Rescued: August 9th, 2018

Dixon was rescued at just a few weeks old. He was so very sick and weighed only 3.85kg when he was brought to the Alaska Sea Life Center. Despite being dehydrated and having several infections, Dixon managed to make a full recovery. After 6 months of round the clock treatment and care, he was a healthy and happy sea otter.


Dixon has settled in nicely to our sea otter enclosure, and enjoys playing with the other three. He is very social with the keepers, and will often shriek excitedly at the sight of them. Especially when they come with treats!

The two new otters are still young and haven’t developed the same kind of defining features as the two older ones. However, Dixon is easy to recognize as he is the most vocal of the bunch.



Gender: Male
Weight: 16 kg.
Rescued: November, 2018

Riggs was found when he was less than a month old, and abandoned by his mother. He had managed to crawl out of the ocean and unto a bike path, where he was found in the grass by some passerbys. The good samaritans called the Alaskan Sea Life Center, who were able to take him in and nurse him back to health.

Riggs is now a part of Den Blå Planets sea otter group, and has already entertained all our guests with his playful and curious character.

Just like Dixon, Riggs is still young and has the characteristic brown fluffy fur of a sea otter that age. However, it is easy to tell them apart from Agnes and Mojoe, as they are both smaller and darker in color.

Did you know

Sea otters have the thickest fur of all mammals
A sea otter’s coat has up to 155,000 hairs per. square centimeters compared to a human head which has about 100,000 hairs in total. Sea otters do not have blubber like other marine mammals.

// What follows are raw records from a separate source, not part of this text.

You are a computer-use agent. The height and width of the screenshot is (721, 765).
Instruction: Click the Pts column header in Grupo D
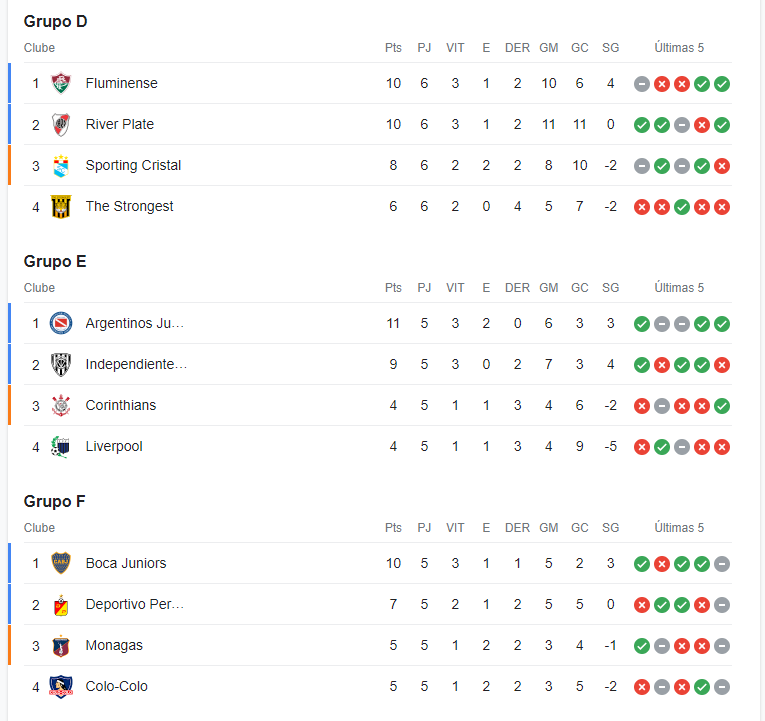[393, 48]
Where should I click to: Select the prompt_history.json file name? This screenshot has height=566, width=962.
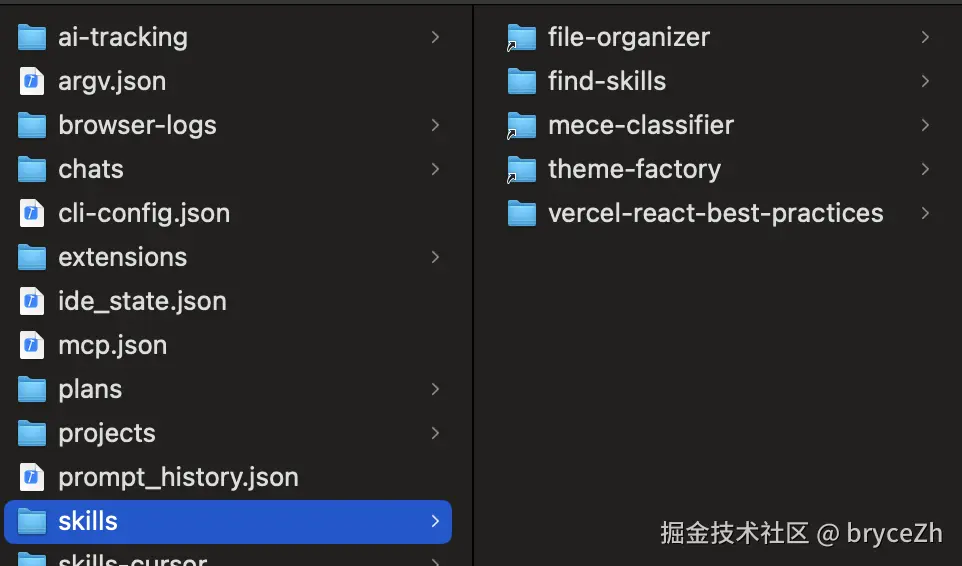[x=178, y=477]
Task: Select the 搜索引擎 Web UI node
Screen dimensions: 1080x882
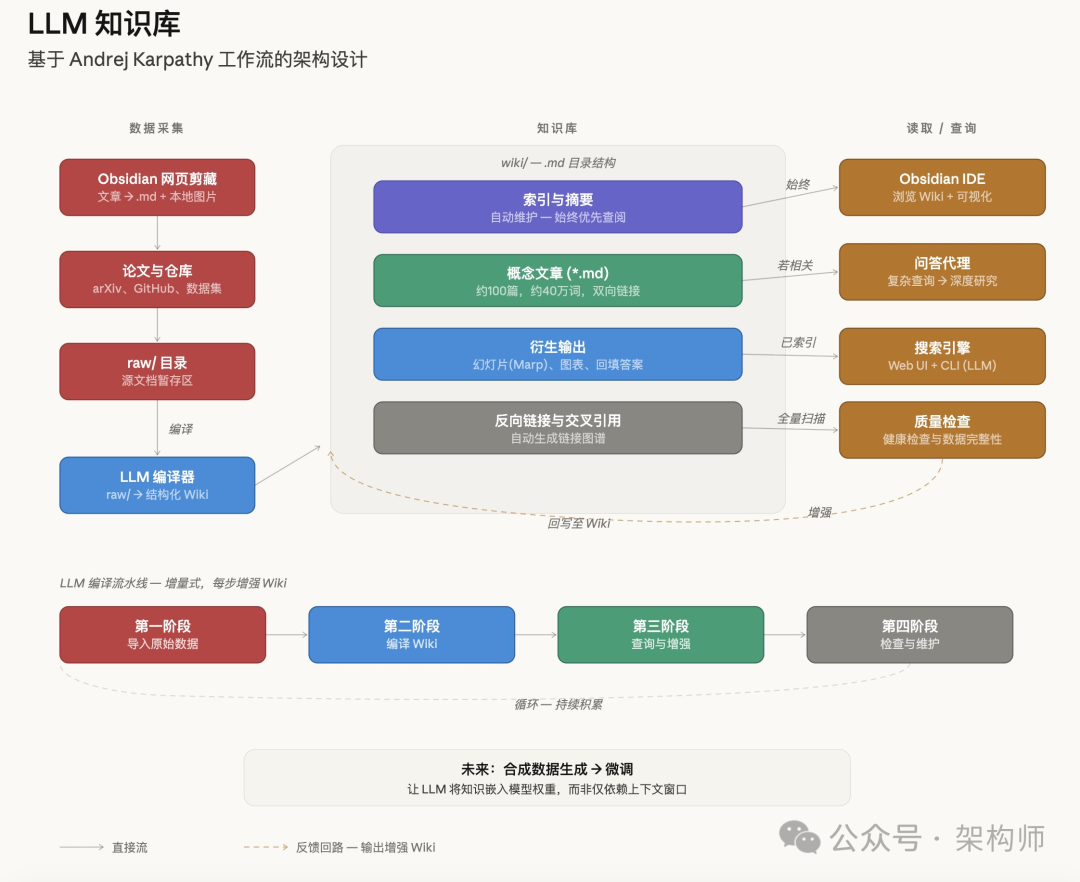Action: point(941,356)
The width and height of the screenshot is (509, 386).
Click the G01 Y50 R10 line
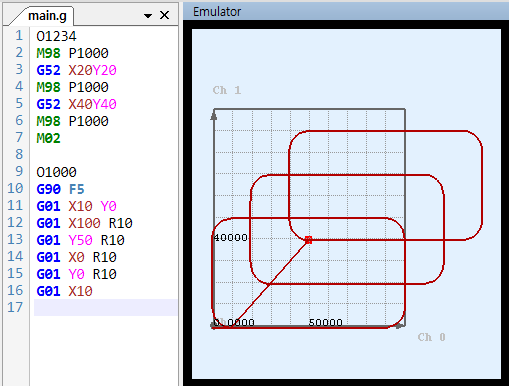click(x=80, y=240)
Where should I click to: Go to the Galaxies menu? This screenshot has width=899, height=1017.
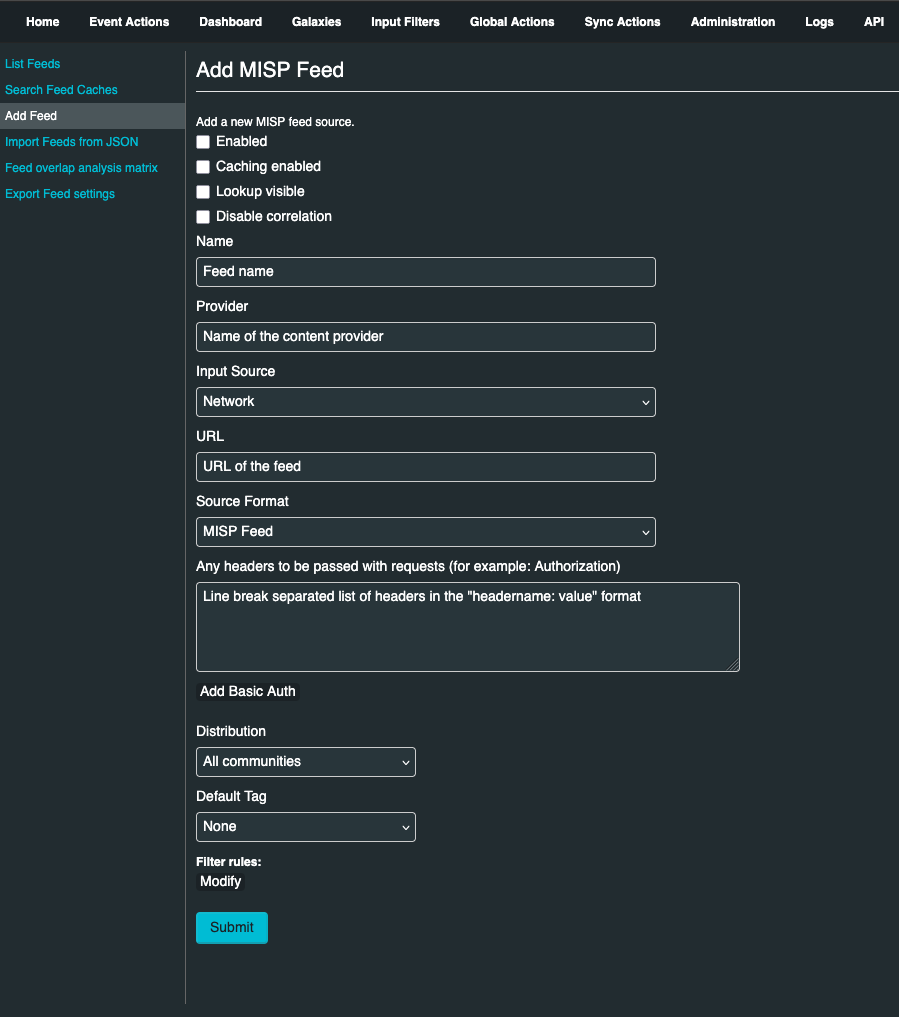pos(316,22)
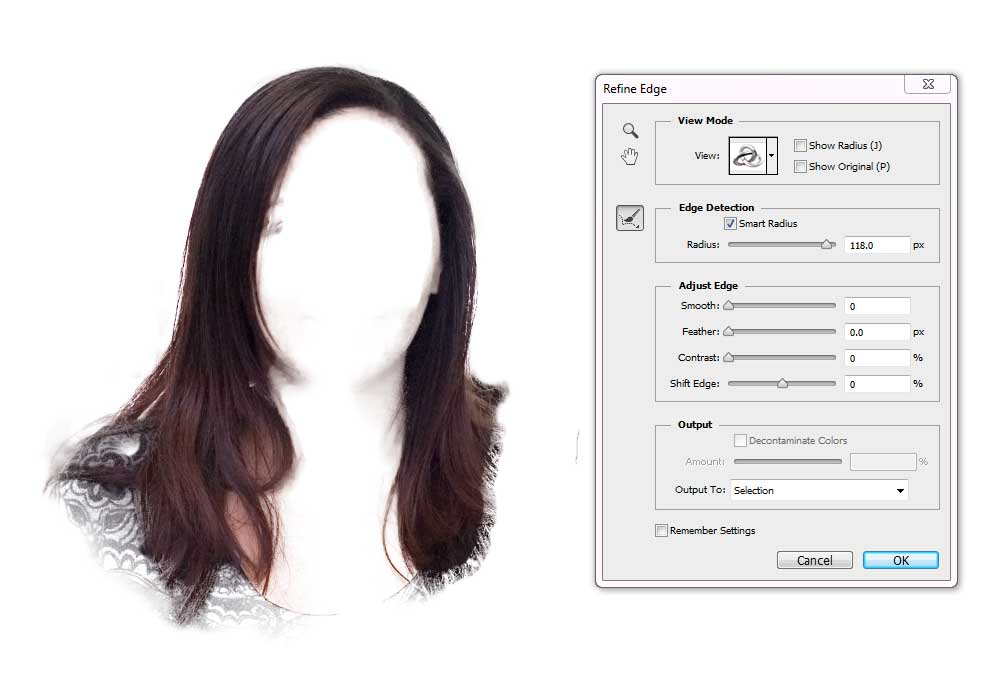995x679 pixels.
Task: Open the Output To dropdown
Action: tap(819, 490)
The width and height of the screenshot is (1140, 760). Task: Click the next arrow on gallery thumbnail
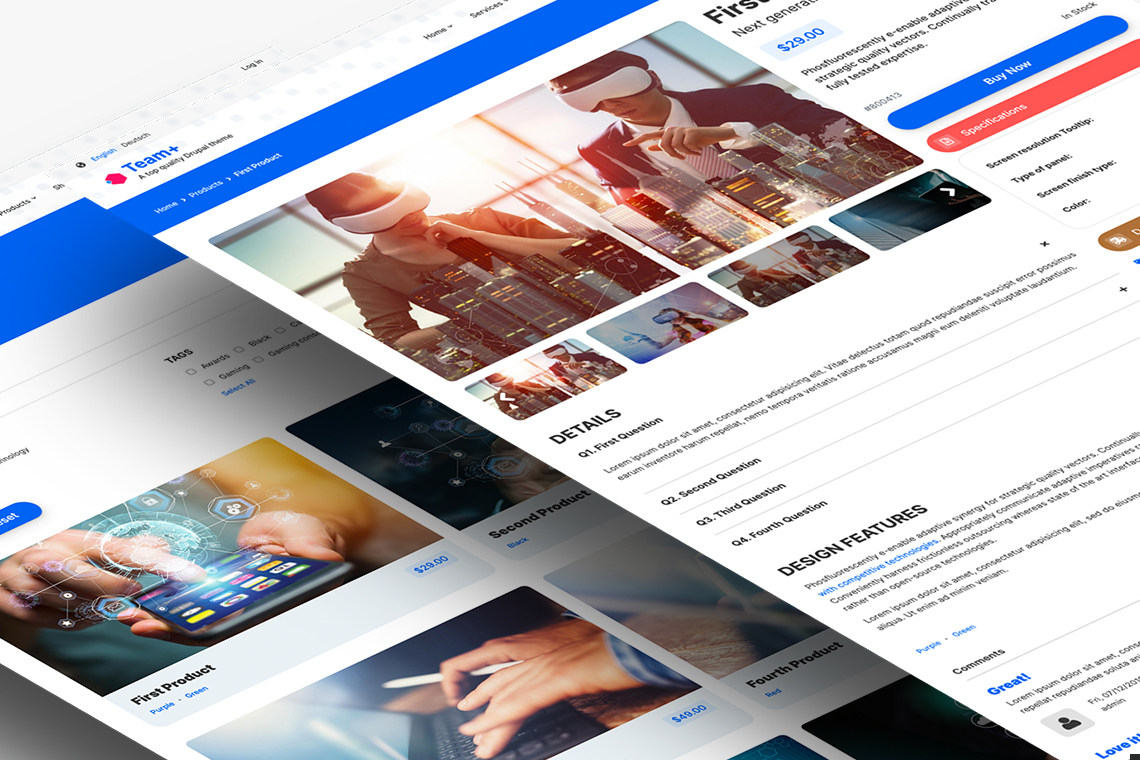coord(949,190)
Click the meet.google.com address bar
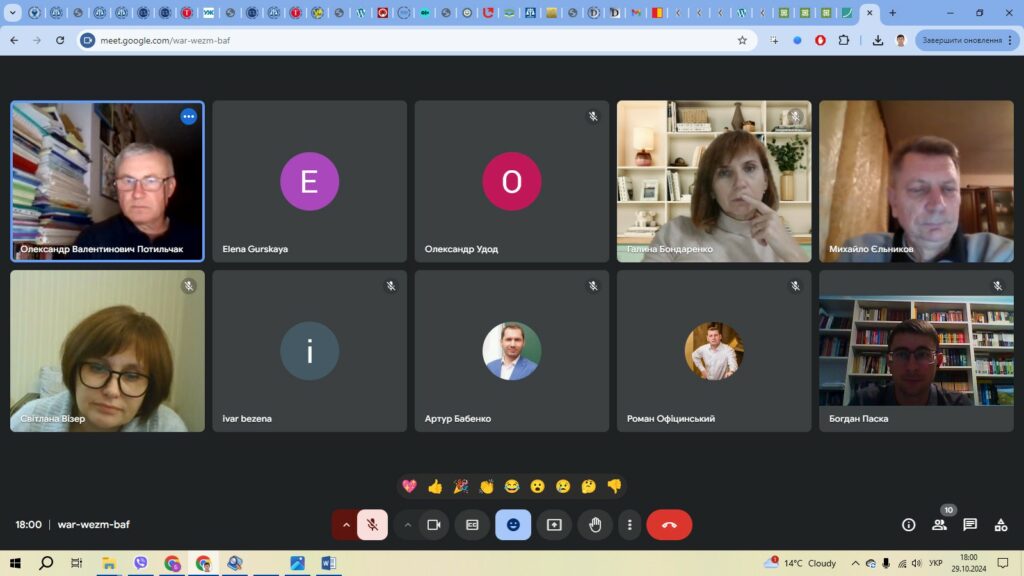Viewport: 1024px width, 576px height. click(x=400, y=40)
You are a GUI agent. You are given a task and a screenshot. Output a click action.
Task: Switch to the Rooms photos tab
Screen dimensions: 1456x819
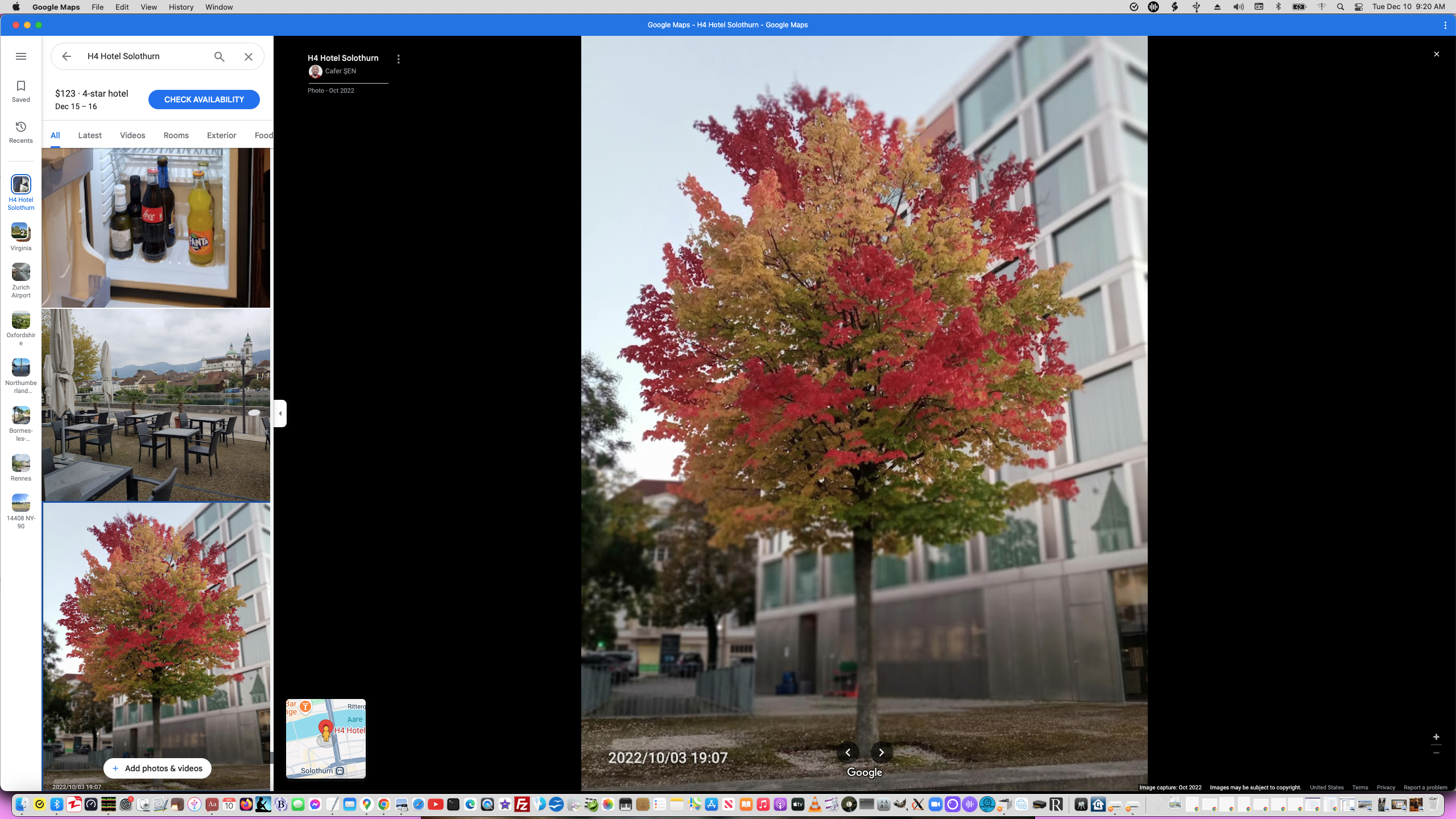tap(176, 135)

Their only insulation against the cold water is the air between the hairs in their coat.

It is vital for sea otters that their fur is clean
Sea otters spend four to six hours a day grooming their hair and removing food debris, dirt or oil with their paws and claws. If their coat is not completely clean, it loses the water-repellent properties that keep the sea otters body warm and dry.

The mother wraps seaweed around her young while she is out finding food
Sea otter mothers will often wrap their babies in kelp to prevent them from drifting away, while they dive to the bottom. Sea otters gather their food – for example sea urchins, crabs and shellfish – on the seabed. They live along the coast where the water is rarely deeper than 30 meters.